**Lo que se espera:**
Retome el relato sobre la crianza de los niños bajo custodia permanente, presentado más abajo, y continúelo a partir de su última oración.

**Texto proporcionado:**
========

Ese periodo fue extremadamente difícil para nosotros, y nos llevó a mi esposo y a mí al límite. Los niños tenían importantes necesidades emocionales y de desarrollo, y nosotros teníamos cincuenta y tantos años. Yo trabajaba a tiempo completo mientras trataba de cuidarlos. A pesar del reto que representaba, finalmente se nos otorgó la custodia permanente.
Cada uno de nosotros lo manejaba de diferentes maneras. Mi principal mecanismo para hacerlo era el control. Trataba desesperadamente de resolver problemas y proteger a mis seres queridos. También intentaba que todos recurrieran al Señor en busca de ayuda. Pero al hacerlo, alejaba a mis seres queridos tanto de Dios como de mí.
Las necesidades de uno de los niños se complicaron tanto que nos dijeron que nunca podría ser funcional en un entorno escolar tradicional. En el trabajo, cambié a tiempo parcial, y comencé a educar en el hogar y buscar respuestas. Entonces, un día, alguien mencionó una escuela especializada que ofrecía justo el apoyo que necesitábamos. Dios susurró: “Te veo. Solucionaré esta situación”.

========

**Datos registrados:**
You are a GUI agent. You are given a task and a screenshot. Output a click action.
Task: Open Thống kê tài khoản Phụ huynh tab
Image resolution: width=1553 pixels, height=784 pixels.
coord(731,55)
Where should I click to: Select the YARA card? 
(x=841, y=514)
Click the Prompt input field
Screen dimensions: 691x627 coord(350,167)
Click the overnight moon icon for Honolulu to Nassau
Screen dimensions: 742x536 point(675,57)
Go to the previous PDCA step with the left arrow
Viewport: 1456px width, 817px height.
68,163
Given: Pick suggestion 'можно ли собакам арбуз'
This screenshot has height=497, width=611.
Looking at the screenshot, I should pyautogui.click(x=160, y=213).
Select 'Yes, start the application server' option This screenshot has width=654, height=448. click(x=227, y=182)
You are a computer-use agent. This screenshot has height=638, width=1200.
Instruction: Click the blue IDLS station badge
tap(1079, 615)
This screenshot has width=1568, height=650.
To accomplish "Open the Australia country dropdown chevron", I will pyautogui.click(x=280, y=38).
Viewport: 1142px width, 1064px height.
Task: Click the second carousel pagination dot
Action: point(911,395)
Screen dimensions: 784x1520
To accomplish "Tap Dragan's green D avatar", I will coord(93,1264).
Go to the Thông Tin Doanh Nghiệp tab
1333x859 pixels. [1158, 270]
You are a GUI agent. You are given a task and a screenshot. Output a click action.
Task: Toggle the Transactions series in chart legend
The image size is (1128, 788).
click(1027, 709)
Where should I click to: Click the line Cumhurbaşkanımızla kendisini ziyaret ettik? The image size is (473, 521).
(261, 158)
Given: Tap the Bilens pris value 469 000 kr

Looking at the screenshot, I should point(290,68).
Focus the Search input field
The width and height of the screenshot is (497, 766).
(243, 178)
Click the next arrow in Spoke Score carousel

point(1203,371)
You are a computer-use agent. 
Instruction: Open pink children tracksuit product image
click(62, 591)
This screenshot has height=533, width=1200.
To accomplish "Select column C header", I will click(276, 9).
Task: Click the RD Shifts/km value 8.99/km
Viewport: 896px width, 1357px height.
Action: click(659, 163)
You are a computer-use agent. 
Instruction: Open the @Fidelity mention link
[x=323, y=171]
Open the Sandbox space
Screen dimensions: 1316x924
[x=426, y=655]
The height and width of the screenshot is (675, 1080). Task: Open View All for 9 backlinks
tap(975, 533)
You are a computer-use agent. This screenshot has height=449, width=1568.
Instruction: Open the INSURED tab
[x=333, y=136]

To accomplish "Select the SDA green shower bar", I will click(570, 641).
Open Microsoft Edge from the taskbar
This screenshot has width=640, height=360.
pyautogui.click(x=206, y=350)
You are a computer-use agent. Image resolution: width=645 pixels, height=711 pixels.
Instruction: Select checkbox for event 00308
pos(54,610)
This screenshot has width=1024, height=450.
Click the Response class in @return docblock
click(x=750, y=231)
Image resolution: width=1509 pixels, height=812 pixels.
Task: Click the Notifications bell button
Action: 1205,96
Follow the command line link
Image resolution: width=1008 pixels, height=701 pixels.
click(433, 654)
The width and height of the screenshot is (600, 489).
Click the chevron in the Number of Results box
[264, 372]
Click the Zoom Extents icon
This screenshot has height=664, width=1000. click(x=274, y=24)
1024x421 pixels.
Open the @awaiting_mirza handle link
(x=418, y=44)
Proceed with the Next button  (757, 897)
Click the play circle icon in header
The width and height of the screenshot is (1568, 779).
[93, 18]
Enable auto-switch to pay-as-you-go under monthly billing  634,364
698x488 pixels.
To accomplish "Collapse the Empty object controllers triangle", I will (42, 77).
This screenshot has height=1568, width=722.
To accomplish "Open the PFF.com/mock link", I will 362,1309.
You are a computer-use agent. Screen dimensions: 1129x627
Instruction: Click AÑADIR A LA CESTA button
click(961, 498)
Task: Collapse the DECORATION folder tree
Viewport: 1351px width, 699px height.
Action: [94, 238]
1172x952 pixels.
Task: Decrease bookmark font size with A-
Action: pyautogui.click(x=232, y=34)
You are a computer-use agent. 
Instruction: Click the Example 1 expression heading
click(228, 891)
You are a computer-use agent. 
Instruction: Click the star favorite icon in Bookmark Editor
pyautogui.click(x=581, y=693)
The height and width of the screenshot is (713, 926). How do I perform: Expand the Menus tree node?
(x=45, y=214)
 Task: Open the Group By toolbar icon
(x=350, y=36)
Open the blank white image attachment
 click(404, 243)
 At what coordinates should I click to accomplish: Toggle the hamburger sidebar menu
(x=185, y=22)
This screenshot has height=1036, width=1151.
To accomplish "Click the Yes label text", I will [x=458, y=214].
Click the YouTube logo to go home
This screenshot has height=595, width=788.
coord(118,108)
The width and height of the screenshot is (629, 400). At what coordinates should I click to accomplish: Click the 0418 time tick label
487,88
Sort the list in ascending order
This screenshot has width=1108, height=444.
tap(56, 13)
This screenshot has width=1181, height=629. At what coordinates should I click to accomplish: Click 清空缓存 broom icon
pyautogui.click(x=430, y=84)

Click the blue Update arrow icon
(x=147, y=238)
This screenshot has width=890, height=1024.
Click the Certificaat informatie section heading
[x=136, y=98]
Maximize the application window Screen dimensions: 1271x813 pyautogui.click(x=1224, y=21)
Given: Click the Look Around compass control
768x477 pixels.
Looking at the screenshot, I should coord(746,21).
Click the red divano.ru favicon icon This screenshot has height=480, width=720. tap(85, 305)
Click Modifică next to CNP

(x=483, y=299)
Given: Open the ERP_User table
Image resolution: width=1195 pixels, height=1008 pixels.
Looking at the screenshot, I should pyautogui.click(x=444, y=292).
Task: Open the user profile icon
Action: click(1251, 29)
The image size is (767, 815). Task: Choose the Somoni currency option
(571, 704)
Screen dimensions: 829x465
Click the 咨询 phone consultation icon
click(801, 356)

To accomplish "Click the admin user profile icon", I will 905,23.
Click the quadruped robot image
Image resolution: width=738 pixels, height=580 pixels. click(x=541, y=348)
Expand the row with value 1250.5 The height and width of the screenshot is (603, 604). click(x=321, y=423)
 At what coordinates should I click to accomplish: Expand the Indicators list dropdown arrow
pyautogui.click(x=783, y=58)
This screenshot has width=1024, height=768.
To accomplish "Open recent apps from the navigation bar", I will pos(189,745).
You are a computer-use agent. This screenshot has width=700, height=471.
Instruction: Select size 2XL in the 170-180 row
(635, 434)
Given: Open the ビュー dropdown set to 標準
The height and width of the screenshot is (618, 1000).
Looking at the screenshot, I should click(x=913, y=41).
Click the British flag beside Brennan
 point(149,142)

========

**Respuesta:**
Pero aun así, mi matrimonio sufrió las consecuencias. Cuando nuestro hijo menor cumplió 18 años, decidí que la mejor muestra de amor que podía dar era separarme de mi esposo. Entonces, después de 44 años de unión, puse mi matrimonio en manos de Dios y me fui. Fue la llamada de atención que ambos necesitábamos.
A los tres meses, con terapia, fe y mucho esfuerzo, nos reconciliamos. Hoy, gracias a la bondad de Dios, nuestro matrimonio es más fuerte que nunca. Estamos retirados, disfrutamos el uno del otro, y servimos y adoramos al Señor juntos. Dios restauró lo que creí perdido.
Finalmente la vida transcurría sin problemas, hasta que hace unos tres años, me diagnosticaron un deterioro cognitivo leve. Estaba destrozada y clamé a Dios: “¿Por qué?”. Pero entonces escuché a CeCe Winans cantar “La bondad de Dios”.
La letra me llegó a lo más profundo del alma al recordarme que toda mi vida, pese a mis decisiones, Dios me había sido leal. Lloré mientras los ejemplos de Su fidelidad se me venían a montones. En una conferencia poco después, vi un cojín con las mismas palabras. Sentí que Dios me besaba en ese momento. No me había abandonado, estaba allí recordándome, susurrando: “Siempre he estado contigo, Margaret”. (Ver Isaías 41:10; Mateo 28:20).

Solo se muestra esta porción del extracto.